Magic isn't evven fuckin' real.
roemance: (bitch please im royalty)

[personal profile] roemance 2012-09-05 07:50 pm (UTC)(link)
Instead a'complain' about it you should consider yourself lucky you wwere sold into slavvery instead a' just bein' culled on site.

[Alternian laws are the best laws yes 8) ]
vulpesvivus: (it goes like this; the fourth the fifth)

Otacon | Misery Gear Solid | don't look at me like that

[personal profile] vulpesvivus 2012-09-05 07:51 pm (UTC)(link)
When I was about seventeen, my father committed suicide and tried to take my stepsister with him. I ran away from home after that--let's not go into why.
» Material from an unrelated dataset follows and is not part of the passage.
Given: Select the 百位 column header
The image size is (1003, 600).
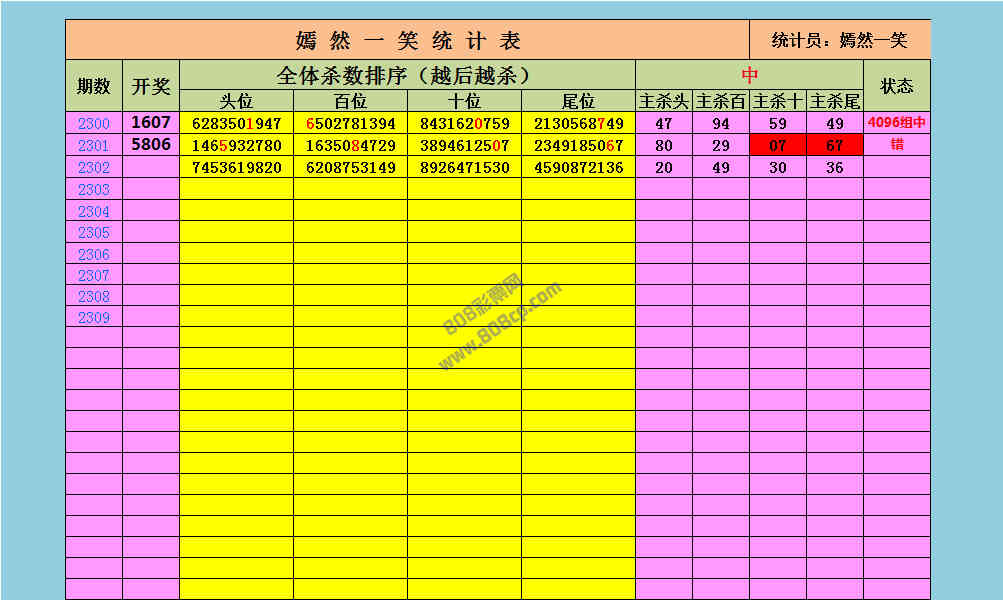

I was on my own for years after that; at the time, I didn't think it was so bad. But looking back on it, I was...really kind of lonely. I wouldn't want to be left on my own again, not like that at least. I went to college, got a PhD in engineering, and that was how I eventually ended up on Shadow Moses when I was twenty-five.

I thought I was building a defense system. Y'know, something that would be used to help people. That's all I really wanted to do, but...Metal Gear REX was the result, a nuclear-equipped weapon that could devastate the world. It was because of my own blind idealism that so much pain and suffering happened after that.

After FOXHOUND took control of the base, I met Sniper Wolf. Tven though she was a soldier and even though she was part of a group that amounted to terrorists...I don't know, there was just something compassionate about her. Something I really...loved, I guess. But it probably doesn't matter--she died just like the rest of FOXHOUND.

A few years after that, Snake and I tracked down my stepsister. She was working on something called Arsenal Gear--like a Metal Gear, but a lot bigger and more dangerous. She kept lashing out at me, blaming me for running away. Even though she eventually said she never hated me, I...think she would've had a right to. We tried to rescue her...we almost did, but she was killed in the process.

By this time we were pretty much wanted criminals, so we moved our operations to an airplane called the Nomad--basically just myself, Snake, and a little girl named Sunny. We ended up traveling the world; the Middle East, South America, Europe...all chasing after the last member of FOXHOUND and trying to stop him from essentially ending the world. Structurally speaking.

We had a little help--at least I think she was helping--Naomi Hunter. We got along really well, and I k-kind of...fell in love with her, eventually. But then she...I guess she'd been sick for a long time, and her nanomachines were the only thing keeping her going...she essentually deactivated them and committed suicide.

On top of that, Snake...isn't in great condition. I don't really know how everything's going to end back home, but all evidence points to him not living much long either. I've lost everyone and everything over the course of my life, and pretty soon I'll probably lose the only friend I ever had back home. Then I guess it'll just be me and Sunny; whatever happens after that is just...going to happen.
riastrad_ridire: (church on the hill)

[personal profile] riastrad_ridire 2012-09-05 07:52 pm (UTC)(link)
Kid, why don't you take your 'I fucked a washing machine' accent and go sit in the corner.